Aim of the exercise — Reproduce, without any change, the stretch of the data from the line that contains "at (550, 181)." through the line that contains "coordinates (1286, 475).", both of those lines included.

Input material —
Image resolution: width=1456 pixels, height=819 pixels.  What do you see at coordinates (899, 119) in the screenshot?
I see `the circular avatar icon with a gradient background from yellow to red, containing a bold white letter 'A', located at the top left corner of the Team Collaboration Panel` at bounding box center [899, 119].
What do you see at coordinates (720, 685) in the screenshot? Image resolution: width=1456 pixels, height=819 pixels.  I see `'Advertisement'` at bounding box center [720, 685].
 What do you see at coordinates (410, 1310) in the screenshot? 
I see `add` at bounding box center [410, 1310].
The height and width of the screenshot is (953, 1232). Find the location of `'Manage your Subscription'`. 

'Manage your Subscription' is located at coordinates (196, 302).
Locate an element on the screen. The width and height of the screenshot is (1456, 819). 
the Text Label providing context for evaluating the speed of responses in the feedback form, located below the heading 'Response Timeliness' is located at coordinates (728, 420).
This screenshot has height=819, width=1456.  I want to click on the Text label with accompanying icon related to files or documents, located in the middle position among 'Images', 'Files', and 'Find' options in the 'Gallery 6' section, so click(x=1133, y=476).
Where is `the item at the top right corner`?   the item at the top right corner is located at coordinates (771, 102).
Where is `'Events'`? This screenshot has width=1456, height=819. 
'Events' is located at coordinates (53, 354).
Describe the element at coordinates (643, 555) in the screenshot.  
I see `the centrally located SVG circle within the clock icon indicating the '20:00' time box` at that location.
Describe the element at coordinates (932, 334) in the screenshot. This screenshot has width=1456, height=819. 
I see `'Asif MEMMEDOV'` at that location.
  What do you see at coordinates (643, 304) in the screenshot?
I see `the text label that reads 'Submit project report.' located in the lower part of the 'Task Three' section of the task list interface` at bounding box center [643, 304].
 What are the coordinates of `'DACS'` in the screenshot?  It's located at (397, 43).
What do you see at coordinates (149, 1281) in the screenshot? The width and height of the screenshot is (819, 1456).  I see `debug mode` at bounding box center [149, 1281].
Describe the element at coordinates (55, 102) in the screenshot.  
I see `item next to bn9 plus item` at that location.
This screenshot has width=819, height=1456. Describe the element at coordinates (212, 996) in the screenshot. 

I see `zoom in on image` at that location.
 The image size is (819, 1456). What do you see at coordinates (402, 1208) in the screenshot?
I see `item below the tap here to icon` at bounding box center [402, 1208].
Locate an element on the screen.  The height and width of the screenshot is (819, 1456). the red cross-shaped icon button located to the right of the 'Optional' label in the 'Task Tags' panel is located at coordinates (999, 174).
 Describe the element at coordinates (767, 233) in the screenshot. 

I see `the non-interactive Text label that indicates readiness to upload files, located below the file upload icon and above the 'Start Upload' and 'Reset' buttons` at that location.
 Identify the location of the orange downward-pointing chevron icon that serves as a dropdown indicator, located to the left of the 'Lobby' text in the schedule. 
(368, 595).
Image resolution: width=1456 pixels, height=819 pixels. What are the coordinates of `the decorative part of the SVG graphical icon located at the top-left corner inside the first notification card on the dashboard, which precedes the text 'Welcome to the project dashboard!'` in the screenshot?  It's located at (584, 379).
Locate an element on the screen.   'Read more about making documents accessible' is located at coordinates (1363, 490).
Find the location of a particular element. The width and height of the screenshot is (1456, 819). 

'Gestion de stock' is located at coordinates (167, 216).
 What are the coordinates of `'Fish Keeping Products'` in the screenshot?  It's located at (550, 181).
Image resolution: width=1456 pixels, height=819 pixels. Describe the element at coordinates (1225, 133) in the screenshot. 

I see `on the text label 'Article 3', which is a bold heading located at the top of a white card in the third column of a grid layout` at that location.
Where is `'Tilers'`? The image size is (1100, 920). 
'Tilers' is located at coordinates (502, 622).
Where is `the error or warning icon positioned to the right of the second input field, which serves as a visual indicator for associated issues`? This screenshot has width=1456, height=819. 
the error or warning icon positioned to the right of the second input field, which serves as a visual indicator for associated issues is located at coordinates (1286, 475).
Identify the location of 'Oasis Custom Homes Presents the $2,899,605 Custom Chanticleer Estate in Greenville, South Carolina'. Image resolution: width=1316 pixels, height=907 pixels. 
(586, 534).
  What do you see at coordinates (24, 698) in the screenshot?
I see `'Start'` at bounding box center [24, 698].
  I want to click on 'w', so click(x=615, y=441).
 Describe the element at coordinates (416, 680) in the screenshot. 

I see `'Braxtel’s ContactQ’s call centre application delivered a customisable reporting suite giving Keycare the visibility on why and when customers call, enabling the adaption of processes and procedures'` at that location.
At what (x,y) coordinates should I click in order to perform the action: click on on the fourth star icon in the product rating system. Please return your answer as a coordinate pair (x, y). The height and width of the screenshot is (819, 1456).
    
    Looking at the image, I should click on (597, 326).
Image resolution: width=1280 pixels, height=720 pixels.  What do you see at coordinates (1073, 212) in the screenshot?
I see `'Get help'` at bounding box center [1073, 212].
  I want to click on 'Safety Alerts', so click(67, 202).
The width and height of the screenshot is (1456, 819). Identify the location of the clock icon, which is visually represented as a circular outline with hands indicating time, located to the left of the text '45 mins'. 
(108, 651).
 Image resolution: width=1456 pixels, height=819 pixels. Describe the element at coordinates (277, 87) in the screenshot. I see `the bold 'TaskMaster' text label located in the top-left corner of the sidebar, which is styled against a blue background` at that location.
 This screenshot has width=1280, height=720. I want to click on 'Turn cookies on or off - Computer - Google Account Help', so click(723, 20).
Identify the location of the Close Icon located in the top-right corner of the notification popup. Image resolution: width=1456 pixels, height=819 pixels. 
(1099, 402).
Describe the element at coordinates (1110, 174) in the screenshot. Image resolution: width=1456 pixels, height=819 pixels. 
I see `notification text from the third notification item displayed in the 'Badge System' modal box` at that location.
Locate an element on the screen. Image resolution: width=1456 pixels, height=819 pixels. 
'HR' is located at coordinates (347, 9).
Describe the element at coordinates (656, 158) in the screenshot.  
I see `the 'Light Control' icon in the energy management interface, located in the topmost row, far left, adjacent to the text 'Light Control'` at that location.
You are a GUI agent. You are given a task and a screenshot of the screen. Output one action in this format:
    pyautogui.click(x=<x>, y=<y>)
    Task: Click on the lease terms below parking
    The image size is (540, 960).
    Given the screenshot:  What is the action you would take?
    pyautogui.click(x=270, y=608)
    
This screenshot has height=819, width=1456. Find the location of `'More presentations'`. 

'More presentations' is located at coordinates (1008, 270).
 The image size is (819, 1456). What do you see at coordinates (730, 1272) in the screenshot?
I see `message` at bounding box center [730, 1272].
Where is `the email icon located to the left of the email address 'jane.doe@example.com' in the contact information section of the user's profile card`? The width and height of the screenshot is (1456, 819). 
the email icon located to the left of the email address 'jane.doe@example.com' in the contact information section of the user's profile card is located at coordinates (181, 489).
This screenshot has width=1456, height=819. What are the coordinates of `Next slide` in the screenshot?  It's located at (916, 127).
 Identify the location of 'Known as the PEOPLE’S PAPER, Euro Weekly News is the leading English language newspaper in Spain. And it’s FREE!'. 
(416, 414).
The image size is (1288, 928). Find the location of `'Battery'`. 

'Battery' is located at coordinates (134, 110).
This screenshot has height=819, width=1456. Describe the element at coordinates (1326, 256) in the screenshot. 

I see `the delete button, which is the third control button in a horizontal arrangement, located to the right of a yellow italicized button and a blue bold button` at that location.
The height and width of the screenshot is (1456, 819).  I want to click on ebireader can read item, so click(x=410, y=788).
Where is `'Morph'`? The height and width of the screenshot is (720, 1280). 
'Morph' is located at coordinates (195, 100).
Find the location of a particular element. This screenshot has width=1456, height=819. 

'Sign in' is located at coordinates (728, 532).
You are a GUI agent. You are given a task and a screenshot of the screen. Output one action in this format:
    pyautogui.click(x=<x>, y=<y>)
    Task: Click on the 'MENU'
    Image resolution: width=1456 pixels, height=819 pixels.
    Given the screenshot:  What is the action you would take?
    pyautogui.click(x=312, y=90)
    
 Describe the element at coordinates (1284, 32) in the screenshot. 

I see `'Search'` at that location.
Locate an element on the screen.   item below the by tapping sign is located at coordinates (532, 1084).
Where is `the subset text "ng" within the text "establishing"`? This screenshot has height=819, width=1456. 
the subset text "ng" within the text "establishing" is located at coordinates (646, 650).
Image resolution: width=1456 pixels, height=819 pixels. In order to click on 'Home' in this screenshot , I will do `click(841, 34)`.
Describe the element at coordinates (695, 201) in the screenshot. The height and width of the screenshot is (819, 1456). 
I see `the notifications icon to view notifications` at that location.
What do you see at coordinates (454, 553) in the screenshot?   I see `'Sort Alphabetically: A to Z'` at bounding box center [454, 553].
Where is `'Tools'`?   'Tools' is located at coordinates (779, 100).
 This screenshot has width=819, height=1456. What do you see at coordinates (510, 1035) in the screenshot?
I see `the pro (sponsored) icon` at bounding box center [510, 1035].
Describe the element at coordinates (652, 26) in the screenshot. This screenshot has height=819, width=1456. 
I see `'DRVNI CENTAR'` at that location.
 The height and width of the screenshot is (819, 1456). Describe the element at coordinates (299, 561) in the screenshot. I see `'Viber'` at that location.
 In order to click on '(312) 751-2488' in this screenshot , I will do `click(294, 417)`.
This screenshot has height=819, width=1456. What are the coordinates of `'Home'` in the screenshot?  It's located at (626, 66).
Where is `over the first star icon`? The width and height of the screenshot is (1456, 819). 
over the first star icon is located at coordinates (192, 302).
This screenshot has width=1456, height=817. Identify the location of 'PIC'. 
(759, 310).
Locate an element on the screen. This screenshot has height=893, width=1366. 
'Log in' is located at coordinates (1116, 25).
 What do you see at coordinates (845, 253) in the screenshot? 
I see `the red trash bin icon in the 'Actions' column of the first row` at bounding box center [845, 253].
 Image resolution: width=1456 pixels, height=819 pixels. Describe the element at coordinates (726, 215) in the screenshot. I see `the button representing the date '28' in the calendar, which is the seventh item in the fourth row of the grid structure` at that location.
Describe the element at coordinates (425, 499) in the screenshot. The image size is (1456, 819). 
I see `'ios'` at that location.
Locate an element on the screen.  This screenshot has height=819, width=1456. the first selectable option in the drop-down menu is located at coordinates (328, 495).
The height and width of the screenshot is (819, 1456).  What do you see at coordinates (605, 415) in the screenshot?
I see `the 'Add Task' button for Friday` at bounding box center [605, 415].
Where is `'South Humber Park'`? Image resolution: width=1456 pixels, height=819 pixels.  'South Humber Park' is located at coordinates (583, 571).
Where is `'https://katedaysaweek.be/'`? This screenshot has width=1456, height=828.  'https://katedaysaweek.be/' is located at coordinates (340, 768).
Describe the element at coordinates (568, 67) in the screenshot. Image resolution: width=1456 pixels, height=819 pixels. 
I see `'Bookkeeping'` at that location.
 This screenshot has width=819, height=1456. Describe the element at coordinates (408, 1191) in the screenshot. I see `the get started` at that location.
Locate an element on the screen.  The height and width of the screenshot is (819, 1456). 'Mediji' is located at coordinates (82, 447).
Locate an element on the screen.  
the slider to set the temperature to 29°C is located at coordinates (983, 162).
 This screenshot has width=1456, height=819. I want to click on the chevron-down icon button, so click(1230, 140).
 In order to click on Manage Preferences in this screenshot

Right answer —
 What are the coordinates of `'Fish Keeping Products'` in the screenshot?  It's located at (550, 181).
Image resolution: width=1456 pixels, height=819 pixels. Describe the element at coordinates (1225, 133) in the screenshot. 

I see `on the text label 'Article 3', which is a bold heading located at the top of a white card in the third column of a grid layout` at that location.
Where is `'Tilers'`? The image size is (1100, 920). 
'Tilers' is located at coordinates (502, 622).
Where is `the error or warning icon positioned to the right of the second input field, which serves as a visual indicator for associated issues`? This screenshot has width=1456, height=819. 
the error or warning icon positioned to the right of the second input field, which serves as a visual indicator for associated issues is located at coordinates (1286, 475).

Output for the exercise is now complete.